Many people can work full-time during treatment; others only work part-time or not at all. How much you are able to work depends on how you feel. Ask your doctor or nurse what you may expect based on the treatment you are getting. You are likely to feel well enough to work when you start radiation therapy. As time goes on, don’t be surprised if you are more tired, have less energy or feel weak. Once you finish your treatment, it may take a few weeks or months to feel better. You may get to a point during your radiation therapy when you feel too sick to work. Talk with your employer to find out if you can go on medical leave, and make sure that your health insurance will pay for treatment during your time off.

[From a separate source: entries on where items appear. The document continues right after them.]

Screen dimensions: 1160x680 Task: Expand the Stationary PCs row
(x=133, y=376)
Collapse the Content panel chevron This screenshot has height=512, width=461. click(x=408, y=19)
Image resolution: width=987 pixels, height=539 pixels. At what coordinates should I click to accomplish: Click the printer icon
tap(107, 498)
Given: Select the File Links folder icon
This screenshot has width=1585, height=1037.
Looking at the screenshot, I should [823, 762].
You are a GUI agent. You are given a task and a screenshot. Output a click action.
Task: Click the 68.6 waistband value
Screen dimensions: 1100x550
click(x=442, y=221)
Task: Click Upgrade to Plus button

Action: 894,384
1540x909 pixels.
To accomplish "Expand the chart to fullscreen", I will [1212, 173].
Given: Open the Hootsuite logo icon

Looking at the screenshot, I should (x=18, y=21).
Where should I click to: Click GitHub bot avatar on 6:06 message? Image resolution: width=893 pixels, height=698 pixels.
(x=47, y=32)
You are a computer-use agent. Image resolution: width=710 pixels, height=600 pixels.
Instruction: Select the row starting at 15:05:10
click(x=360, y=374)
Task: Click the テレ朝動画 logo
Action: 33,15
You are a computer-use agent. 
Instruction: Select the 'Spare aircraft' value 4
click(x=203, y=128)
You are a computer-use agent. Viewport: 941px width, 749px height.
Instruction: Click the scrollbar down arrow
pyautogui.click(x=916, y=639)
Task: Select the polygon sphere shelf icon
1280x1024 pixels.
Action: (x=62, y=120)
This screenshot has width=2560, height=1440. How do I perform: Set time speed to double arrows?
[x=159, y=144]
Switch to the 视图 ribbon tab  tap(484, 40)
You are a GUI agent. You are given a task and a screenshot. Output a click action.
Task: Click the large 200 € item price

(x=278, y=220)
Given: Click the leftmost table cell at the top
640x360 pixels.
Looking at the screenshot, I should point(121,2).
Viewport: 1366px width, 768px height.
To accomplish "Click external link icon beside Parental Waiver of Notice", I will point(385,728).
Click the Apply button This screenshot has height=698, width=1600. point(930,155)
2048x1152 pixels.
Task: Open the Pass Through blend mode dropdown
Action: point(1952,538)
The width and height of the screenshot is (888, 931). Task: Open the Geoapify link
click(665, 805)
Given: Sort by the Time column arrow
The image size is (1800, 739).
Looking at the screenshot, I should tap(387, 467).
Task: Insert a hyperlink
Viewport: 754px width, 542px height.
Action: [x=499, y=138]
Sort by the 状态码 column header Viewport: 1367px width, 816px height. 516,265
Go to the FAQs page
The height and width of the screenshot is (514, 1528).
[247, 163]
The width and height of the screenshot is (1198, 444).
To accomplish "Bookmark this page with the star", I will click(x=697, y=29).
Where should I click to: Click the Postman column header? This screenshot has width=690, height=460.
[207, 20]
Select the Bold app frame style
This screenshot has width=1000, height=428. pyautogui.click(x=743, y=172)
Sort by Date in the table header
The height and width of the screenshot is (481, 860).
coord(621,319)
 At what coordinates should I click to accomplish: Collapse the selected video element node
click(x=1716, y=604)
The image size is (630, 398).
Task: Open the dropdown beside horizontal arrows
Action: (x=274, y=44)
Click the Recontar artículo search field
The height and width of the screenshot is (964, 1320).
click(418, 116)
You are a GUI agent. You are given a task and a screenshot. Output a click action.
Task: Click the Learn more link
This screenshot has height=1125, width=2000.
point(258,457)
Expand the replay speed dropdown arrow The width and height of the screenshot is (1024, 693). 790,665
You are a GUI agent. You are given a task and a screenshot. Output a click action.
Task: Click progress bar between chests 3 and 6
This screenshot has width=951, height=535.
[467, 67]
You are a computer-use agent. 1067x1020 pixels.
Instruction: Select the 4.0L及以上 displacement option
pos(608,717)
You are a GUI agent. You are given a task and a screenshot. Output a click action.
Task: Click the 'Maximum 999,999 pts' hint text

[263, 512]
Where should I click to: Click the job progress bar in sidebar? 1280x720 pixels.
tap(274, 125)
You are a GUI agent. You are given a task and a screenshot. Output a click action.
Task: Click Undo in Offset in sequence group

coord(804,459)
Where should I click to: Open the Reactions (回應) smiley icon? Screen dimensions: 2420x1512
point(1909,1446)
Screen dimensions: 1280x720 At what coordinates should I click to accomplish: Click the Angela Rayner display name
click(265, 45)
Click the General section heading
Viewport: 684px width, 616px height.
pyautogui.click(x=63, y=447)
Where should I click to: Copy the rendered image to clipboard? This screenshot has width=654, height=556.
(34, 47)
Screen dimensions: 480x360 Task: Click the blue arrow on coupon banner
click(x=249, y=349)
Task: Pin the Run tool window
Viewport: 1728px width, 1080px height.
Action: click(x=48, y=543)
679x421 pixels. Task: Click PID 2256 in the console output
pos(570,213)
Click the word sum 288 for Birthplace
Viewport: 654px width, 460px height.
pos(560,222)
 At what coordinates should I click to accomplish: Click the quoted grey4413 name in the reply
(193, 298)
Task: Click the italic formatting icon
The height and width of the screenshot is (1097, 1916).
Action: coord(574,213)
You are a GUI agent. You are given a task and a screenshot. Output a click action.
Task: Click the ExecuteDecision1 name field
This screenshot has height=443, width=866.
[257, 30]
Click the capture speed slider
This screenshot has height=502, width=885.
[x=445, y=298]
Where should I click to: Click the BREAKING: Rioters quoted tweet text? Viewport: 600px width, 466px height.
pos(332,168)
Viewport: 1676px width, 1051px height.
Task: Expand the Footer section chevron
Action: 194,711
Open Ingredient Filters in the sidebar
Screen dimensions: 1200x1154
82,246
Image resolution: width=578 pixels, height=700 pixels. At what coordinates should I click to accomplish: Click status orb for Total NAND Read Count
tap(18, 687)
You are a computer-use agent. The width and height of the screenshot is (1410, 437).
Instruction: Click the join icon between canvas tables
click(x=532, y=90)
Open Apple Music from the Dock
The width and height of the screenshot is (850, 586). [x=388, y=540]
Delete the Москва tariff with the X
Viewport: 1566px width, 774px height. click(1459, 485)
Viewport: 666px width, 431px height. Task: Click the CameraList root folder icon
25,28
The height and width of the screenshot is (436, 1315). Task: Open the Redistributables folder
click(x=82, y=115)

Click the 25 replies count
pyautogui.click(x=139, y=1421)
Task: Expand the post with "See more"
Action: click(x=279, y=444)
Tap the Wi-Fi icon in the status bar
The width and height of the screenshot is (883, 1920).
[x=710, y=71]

Once you have finished radiation therapy, you will need follow-up care for the rest of your life. During these checkups, your doctor will see how well the radiation therapy worked, check for other signs of cancer, look for late side effects and talk with you about your treatment and care. Your physician will:

  • Examine you and review how you have been feeling and may prescribe medicine or suggest other ways to treat any side effects you may have.
  • Order lab and imaging tests that may include blood tests, X-rays or CT, MRI or PET scans.
  • Discuss any further treatments, answer your questions and respond to your concerns.

Due to your treatment experience, you may be more aware of your body and how you feel each day. Pay attention to changes in your body. Let your doctor or nurse know if you have:

  • A pain that does not go away.
  • New lumps, bumps, swellings, rashes, bruises or bleeding.
  • Appetite changes, nausea, vomiting, diarrhea or constipation or weight loss that you cannot explain.
  • Fever, cough or hoarseness that does not go away.
  • Any other symptoms that worry you.
  • Make a list of questions and issues you want to discuss with your doctor or nurse. Be sure to bring this list to your follow-up visits.